The name comes from the city of Mâcon where the vineyards are spread to the north and to the south. The bulk of production is white wine, reliable but unexciting as there is no Grand or Premier Cru. Somehow the wines from the villages of Pouilly and Fuissé are better know around the world than their more worthy cousins from the Côte Chalonnaise. Other popular AOC are St.Véran, Viré-Clessé and Mâcon-Villages.
Beaujolais, a red wine sub-region of Burgundy stretching from the city of Macon to Lyon should indeed be on its own. First the prolific production volume equates to that of the whole of Burgundy. Second the grape variety is Gamay, not Pinot Noir (although Beaujolais white is made from Chardonnay). Third the vinification process is different. The wine is fruity, crisp, light and almost without tannin therefore it should be drunk early.

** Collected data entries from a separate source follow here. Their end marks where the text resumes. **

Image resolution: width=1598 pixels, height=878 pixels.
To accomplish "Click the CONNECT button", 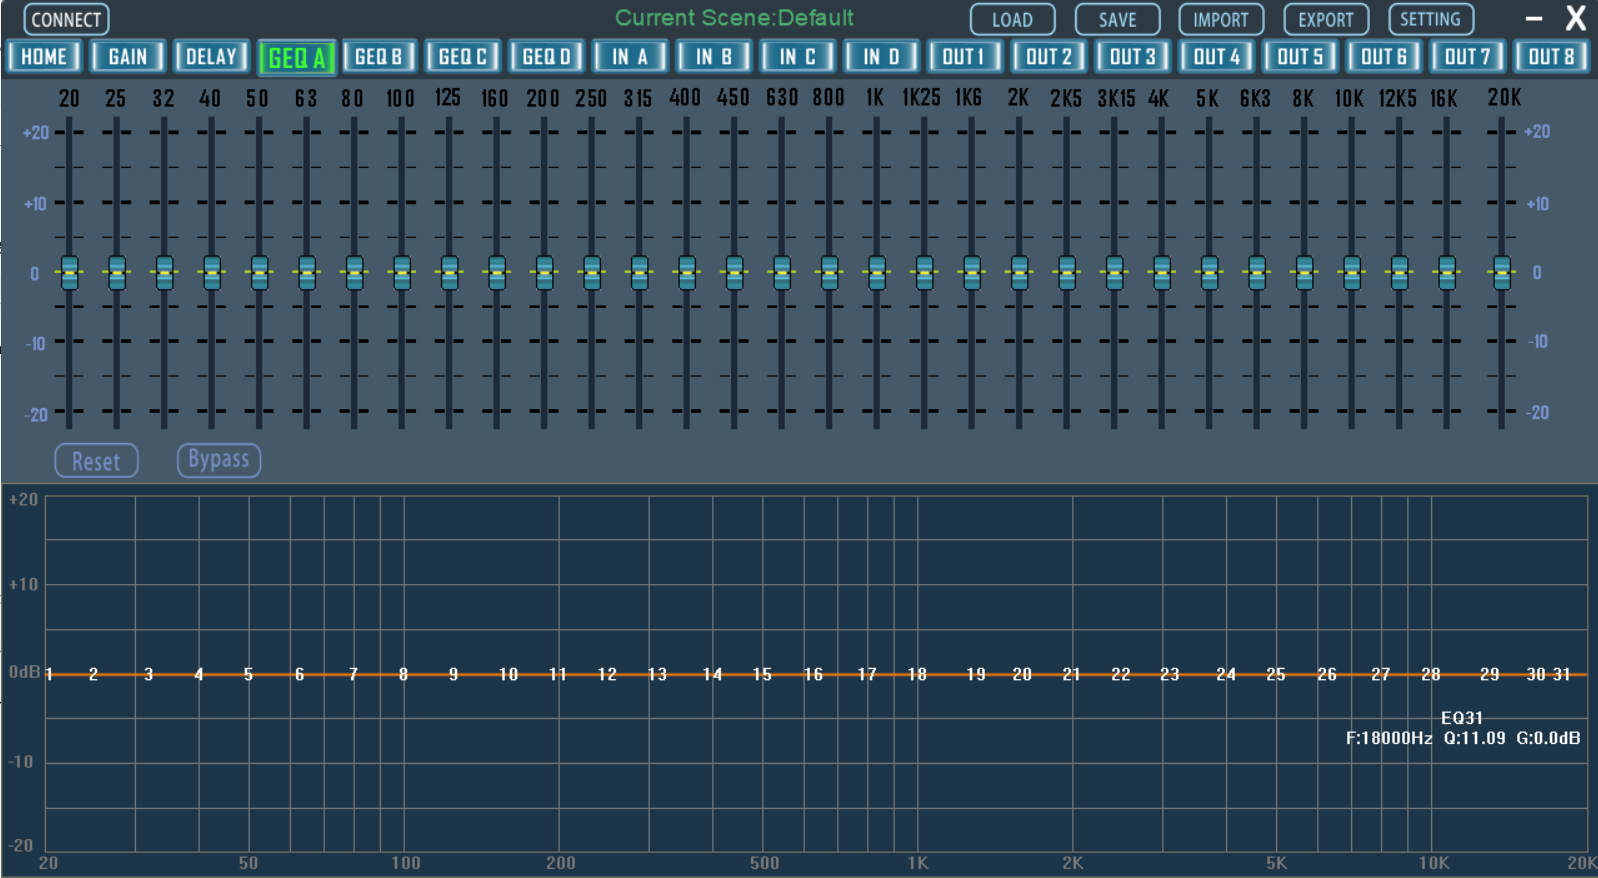I will [x=66, y=20].
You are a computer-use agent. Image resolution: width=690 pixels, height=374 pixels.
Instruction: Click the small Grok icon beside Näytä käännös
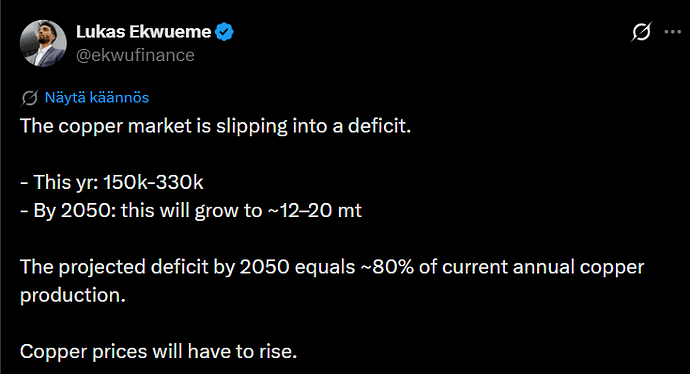(x=29, y=98)
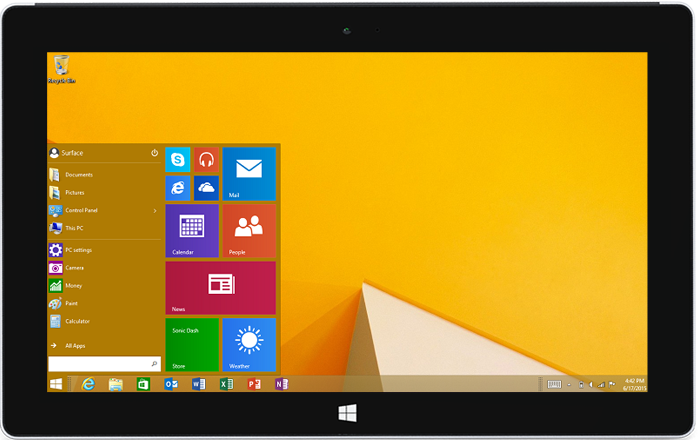Open the Store tile
Viewport: 700px width, 440px height.
pos(192,344)
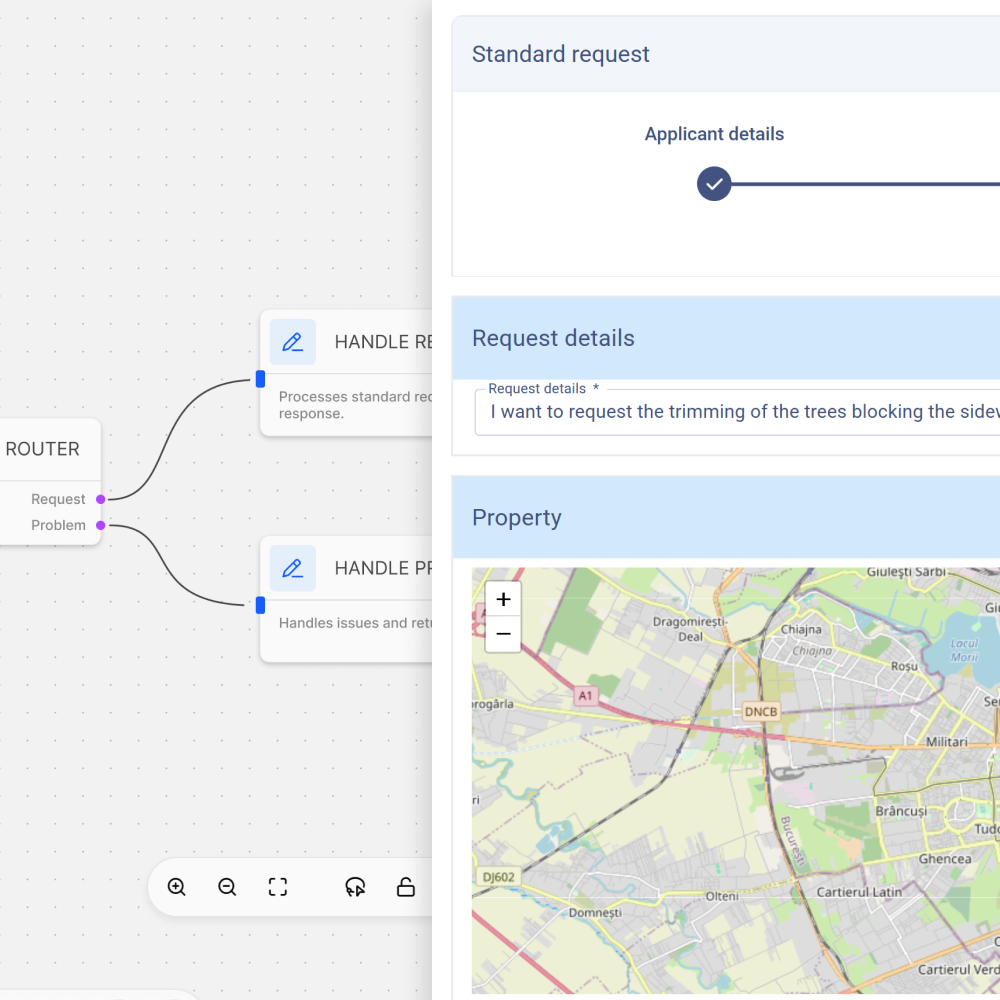The width and height of the screenshot is (1000, 1000).
Task: Click the edit icon on HANDLE REQUEST node
Action: (x=293, y=342)
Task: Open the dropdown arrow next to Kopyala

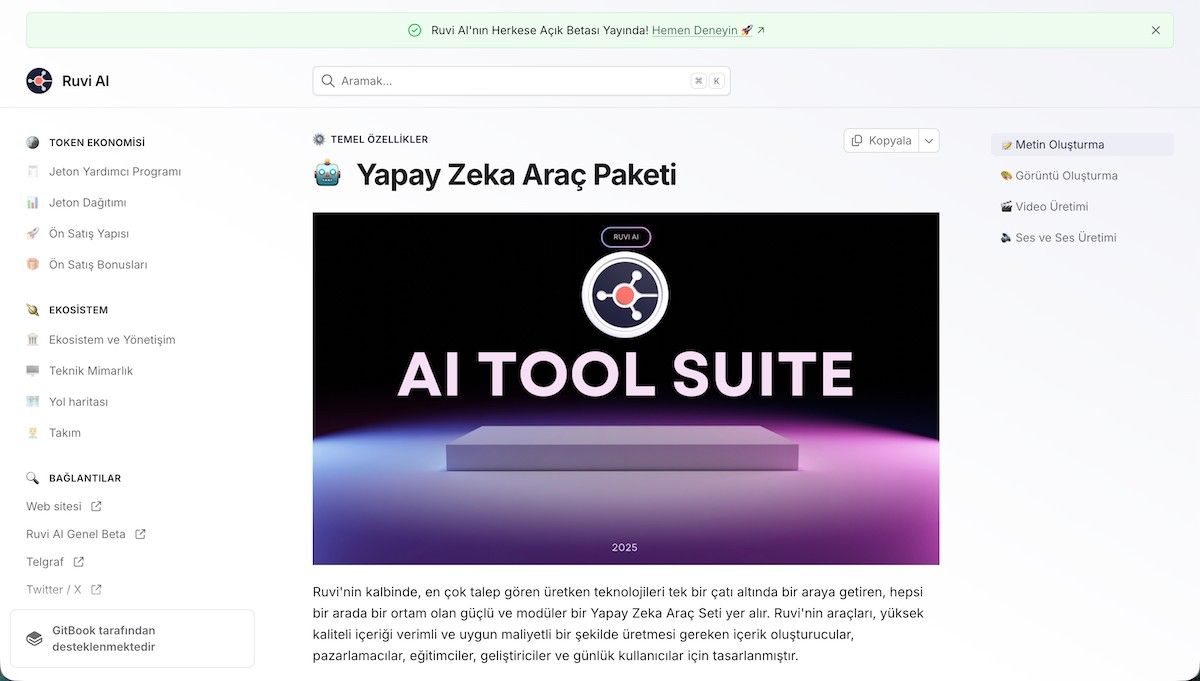Action: pos(929,141)
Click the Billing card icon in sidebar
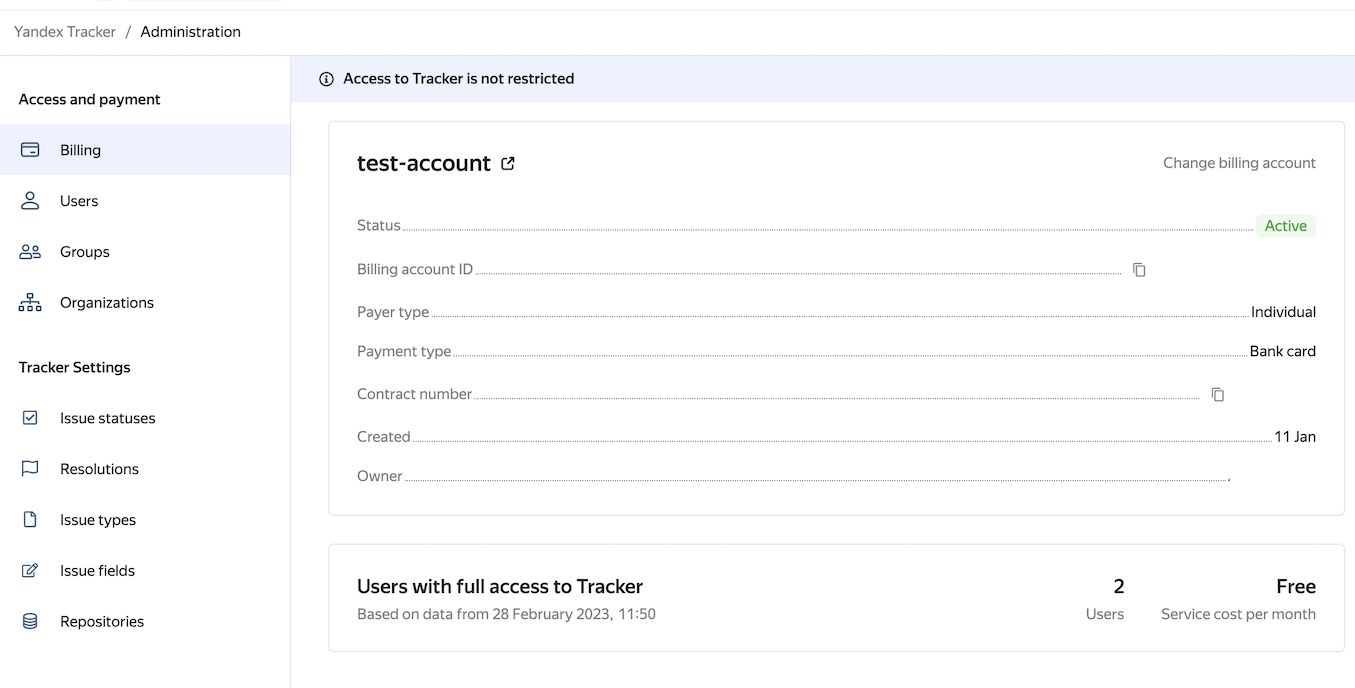The height and width of the screenshot is (688, 1355). 30,150
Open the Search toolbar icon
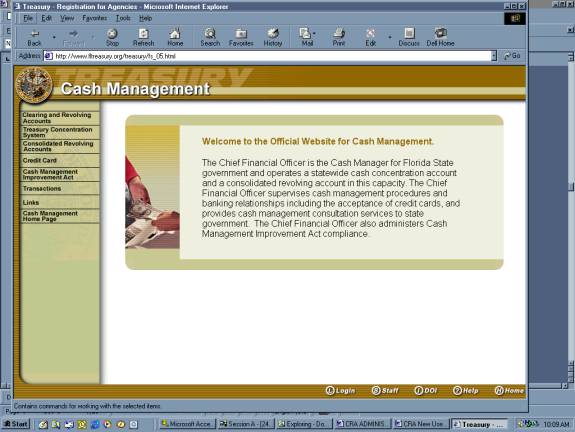Image resolution: width=575 pixels, height=432 pixels. (x=210, y=34)

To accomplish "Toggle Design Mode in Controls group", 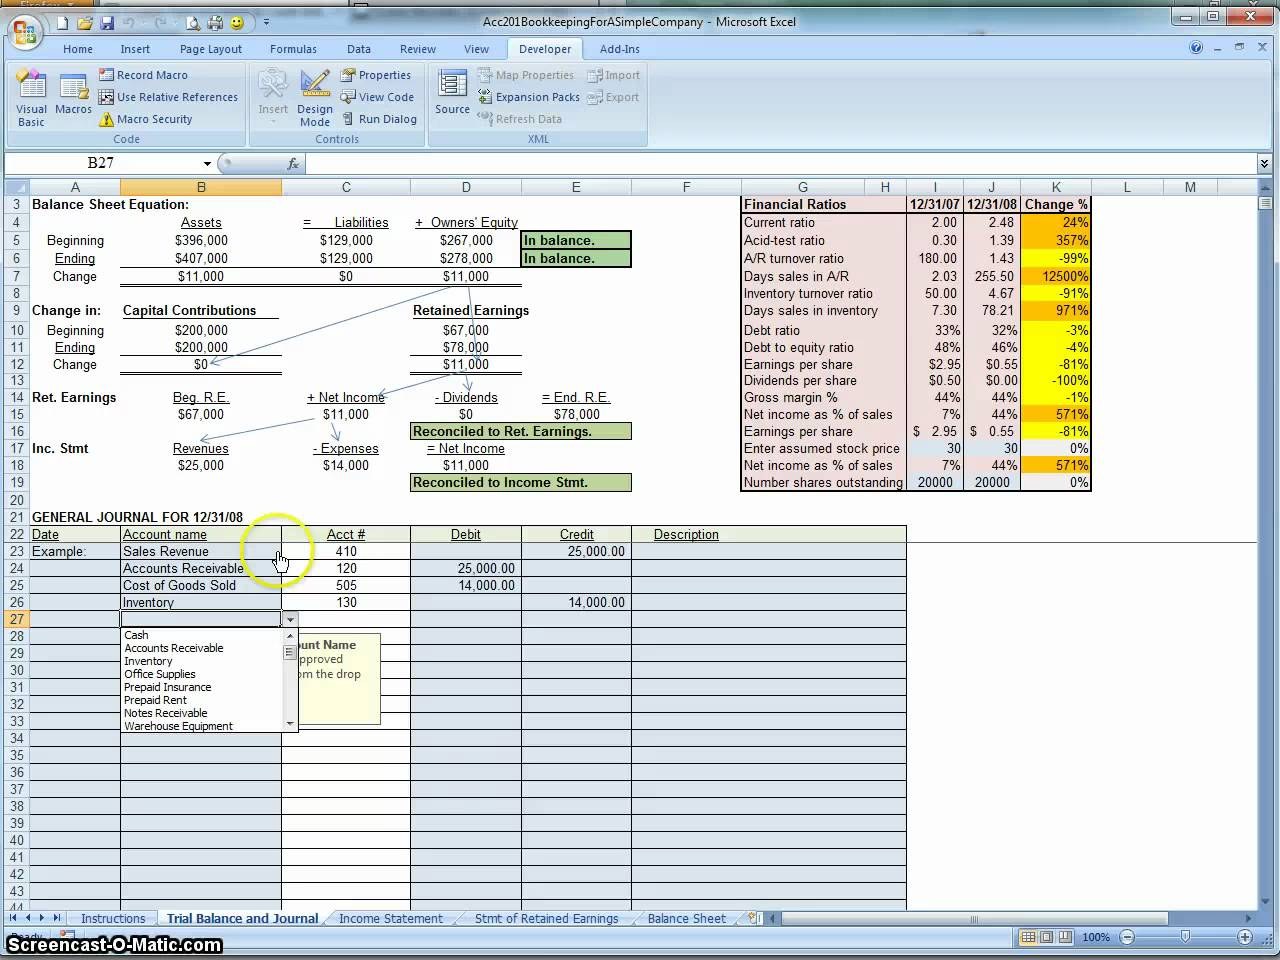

Beaujolais is perhaps the most successful exported wine in France thanks to the marketing effort in promoting ‘Beaujolais Nouveau’ in Asia and in America. As a result it has also given Beaujolais a bad rap as ‘fruit juice masquerades as wine’. This is far off the point. Before Beaujolais Nouveau came along there has always been 10 Crus (Growths) – 10 villages designated for producing the best Beaujolais: a crispy, flowery red wine that can age a good few years.
The grapes are harvested in September. The wine is released (worldwide) in November and drunk by December. This unusually short cycle is due to the special quality of the Gamay grapes which can ferment quickly. As a result this recent invention enables the wine to be drunk at its ‘young prime’. Yet the marketing effort must have introduced a great number of young (beer?) drinkers worldwide to try wine. And that would be a good thing overall.
This represents the generic wine produced anywhere within the confines of the 39 better communes to the south of the region. The wine is slightly fuller than Nouveau as it is released a bit later than November to allow for maturation.
The word Cru (growth) means vineyards of better quality and in Beaujolais there are 10. Together they represent the best that this region can produce. The wines are fuller while retaining the fruity and flowery aroma and can age up to a good few years. The 10 Crus are Moulin-a-Vent, Fleurie, Brouilly, Côte-de-Brouilly, Chénas, Juliénas, Morgon, St-Amour, Chiroubles and Régnié.